*Work task*.
If a line of the data below contains the string "Windows", copy it into your answer.

*Exercise input*.
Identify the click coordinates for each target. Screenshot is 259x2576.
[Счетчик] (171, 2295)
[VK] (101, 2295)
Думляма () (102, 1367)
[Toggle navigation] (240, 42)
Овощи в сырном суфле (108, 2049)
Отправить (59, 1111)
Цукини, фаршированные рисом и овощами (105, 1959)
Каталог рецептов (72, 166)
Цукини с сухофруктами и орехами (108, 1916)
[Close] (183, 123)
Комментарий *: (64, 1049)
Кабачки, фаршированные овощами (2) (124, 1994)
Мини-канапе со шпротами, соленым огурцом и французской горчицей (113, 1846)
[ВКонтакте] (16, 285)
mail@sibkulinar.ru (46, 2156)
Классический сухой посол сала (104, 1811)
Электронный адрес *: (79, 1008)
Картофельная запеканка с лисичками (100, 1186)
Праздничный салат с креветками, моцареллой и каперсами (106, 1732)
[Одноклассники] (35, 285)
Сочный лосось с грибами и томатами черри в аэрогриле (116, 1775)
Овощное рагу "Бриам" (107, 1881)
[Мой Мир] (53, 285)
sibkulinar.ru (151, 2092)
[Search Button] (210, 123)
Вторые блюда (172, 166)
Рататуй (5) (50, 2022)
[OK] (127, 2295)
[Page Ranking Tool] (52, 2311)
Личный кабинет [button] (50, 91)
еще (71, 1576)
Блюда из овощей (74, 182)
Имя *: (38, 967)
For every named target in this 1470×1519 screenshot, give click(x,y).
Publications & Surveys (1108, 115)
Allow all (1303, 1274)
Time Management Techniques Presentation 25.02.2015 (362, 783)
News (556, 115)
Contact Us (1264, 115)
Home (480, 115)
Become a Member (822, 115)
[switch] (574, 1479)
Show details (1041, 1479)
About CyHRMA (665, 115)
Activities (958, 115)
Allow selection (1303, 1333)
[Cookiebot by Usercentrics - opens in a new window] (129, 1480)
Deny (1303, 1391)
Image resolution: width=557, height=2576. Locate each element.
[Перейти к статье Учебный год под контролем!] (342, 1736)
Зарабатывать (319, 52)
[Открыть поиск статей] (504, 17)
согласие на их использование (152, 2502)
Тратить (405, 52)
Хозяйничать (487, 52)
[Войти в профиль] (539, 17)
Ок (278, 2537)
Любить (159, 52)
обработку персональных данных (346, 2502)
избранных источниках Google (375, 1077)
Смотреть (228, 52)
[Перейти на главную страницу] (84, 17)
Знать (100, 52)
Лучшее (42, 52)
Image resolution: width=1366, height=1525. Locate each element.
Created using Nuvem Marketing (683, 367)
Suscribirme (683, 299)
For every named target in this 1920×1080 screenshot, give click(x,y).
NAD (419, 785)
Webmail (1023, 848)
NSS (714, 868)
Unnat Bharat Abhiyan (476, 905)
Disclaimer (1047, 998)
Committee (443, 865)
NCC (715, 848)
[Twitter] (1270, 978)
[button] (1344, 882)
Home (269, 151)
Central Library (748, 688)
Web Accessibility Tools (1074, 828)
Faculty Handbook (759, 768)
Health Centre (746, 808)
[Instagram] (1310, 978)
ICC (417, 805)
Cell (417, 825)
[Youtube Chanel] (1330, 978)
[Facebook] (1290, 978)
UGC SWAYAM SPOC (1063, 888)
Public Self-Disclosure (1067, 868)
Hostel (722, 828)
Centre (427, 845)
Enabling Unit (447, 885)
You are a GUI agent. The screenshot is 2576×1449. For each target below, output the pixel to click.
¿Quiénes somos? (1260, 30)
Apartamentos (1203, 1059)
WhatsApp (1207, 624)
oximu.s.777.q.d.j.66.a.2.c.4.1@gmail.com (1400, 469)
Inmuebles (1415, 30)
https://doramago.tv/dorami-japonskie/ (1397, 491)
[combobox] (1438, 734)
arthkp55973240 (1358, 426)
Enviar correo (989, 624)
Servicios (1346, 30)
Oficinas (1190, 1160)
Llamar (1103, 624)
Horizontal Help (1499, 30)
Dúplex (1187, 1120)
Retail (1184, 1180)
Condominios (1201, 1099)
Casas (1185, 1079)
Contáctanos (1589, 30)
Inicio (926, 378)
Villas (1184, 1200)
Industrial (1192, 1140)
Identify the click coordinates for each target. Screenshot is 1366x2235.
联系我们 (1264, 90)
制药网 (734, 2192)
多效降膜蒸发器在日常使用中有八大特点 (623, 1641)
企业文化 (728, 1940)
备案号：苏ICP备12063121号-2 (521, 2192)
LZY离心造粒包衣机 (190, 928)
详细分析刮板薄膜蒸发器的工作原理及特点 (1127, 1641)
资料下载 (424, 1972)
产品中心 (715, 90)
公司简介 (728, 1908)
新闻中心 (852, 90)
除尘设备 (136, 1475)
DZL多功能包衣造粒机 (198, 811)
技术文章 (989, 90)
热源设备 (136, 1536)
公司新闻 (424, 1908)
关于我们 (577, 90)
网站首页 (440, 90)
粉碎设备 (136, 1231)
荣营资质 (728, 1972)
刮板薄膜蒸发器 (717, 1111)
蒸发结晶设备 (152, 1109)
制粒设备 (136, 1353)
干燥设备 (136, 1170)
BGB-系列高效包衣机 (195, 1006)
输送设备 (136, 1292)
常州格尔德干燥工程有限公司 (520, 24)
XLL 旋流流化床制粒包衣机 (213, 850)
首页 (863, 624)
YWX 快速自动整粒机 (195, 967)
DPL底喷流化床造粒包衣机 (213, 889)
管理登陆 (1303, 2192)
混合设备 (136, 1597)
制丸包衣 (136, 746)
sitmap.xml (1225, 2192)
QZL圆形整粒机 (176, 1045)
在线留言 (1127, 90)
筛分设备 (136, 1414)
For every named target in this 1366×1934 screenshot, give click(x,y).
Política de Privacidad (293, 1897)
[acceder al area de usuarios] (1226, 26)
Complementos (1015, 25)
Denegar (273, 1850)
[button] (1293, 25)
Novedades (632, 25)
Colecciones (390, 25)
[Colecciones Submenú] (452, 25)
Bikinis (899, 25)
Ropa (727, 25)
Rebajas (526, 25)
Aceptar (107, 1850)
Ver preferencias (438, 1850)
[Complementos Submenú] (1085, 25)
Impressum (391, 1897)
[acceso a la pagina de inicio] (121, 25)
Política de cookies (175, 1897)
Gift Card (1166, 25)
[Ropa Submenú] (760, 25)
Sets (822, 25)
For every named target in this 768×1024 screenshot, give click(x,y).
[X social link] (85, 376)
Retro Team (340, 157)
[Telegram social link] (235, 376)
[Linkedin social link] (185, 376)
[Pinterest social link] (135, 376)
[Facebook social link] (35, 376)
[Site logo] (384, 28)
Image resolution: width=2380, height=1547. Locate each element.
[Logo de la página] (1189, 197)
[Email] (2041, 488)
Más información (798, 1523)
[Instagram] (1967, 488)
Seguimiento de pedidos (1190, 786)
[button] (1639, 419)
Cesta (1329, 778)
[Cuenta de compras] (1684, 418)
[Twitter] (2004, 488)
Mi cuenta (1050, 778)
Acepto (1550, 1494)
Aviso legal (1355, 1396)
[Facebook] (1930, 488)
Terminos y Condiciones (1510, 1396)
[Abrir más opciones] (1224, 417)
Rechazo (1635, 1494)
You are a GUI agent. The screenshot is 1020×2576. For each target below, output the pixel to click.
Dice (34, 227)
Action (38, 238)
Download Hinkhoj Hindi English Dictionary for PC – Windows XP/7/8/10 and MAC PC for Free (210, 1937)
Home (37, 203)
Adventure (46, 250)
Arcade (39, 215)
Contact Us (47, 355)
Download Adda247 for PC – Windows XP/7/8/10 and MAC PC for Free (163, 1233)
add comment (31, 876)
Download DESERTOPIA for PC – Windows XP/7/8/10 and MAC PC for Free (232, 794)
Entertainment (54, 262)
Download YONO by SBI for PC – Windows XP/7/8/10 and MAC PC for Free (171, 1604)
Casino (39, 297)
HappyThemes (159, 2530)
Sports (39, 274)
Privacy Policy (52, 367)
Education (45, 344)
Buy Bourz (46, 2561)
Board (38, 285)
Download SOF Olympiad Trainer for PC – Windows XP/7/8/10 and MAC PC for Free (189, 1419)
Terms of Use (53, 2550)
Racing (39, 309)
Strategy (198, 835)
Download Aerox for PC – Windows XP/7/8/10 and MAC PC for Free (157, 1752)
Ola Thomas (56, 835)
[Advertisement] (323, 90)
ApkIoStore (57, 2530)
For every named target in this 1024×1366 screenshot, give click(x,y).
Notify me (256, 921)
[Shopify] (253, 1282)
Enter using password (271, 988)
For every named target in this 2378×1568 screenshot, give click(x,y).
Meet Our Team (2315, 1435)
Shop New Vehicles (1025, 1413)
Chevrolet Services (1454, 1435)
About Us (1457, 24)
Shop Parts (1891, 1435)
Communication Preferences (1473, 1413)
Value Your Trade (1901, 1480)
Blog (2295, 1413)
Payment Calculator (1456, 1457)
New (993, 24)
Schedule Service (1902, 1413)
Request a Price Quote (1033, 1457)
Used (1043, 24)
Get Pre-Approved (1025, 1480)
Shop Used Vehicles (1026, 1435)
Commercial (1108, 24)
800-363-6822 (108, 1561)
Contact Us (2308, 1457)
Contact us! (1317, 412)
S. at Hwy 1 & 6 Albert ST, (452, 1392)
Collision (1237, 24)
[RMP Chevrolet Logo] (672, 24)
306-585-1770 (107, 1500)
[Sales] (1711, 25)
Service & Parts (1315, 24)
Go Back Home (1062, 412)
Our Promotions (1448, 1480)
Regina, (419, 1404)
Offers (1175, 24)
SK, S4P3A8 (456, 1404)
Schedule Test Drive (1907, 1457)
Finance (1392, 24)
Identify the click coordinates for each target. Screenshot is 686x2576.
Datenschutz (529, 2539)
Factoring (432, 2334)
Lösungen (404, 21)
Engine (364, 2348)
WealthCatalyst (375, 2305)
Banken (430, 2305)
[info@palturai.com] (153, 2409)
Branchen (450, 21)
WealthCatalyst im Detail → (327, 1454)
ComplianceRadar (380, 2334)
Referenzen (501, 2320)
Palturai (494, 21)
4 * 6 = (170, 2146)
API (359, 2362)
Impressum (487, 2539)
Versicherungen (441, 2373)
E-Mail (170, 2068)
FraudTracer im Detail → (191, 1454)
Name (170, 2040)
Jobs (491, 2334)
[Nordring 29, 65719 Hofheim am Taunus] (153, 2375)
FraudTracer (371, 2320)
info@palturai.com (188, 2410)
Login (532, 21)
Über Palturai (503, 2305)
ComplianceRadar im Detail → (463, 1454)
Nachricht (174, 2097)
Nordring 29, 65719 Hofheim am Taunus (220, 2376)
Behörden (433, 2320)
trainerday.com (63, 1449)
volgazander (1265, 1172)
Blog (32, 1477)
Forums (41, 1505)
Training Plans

*Response for this exercise*.
Download Hinkhoj Hindi English Dictionary for PC – Windows XP/7/8/10 and MAC PC for Free (210, 1937)
Download Adda247 for PC – Windows XP/7/8/10 and MAC PC for Free (163, 1233)
Download DESERTOPIA for PC – Windows XP/7/8/10 and MAC PC for Free (232, 794)
Download YONO by SBI for PC – Windows XP/7/8/10 and MAC PC for Free (171, 1604)
Download SOF Olympiad Trainer for PC – Windows XP/7/8/10 and MAC PC for Free (189, 1419)
Download Aerox for PC – Windows XP/7/8/10 and MAC PC for Free (157, 1752)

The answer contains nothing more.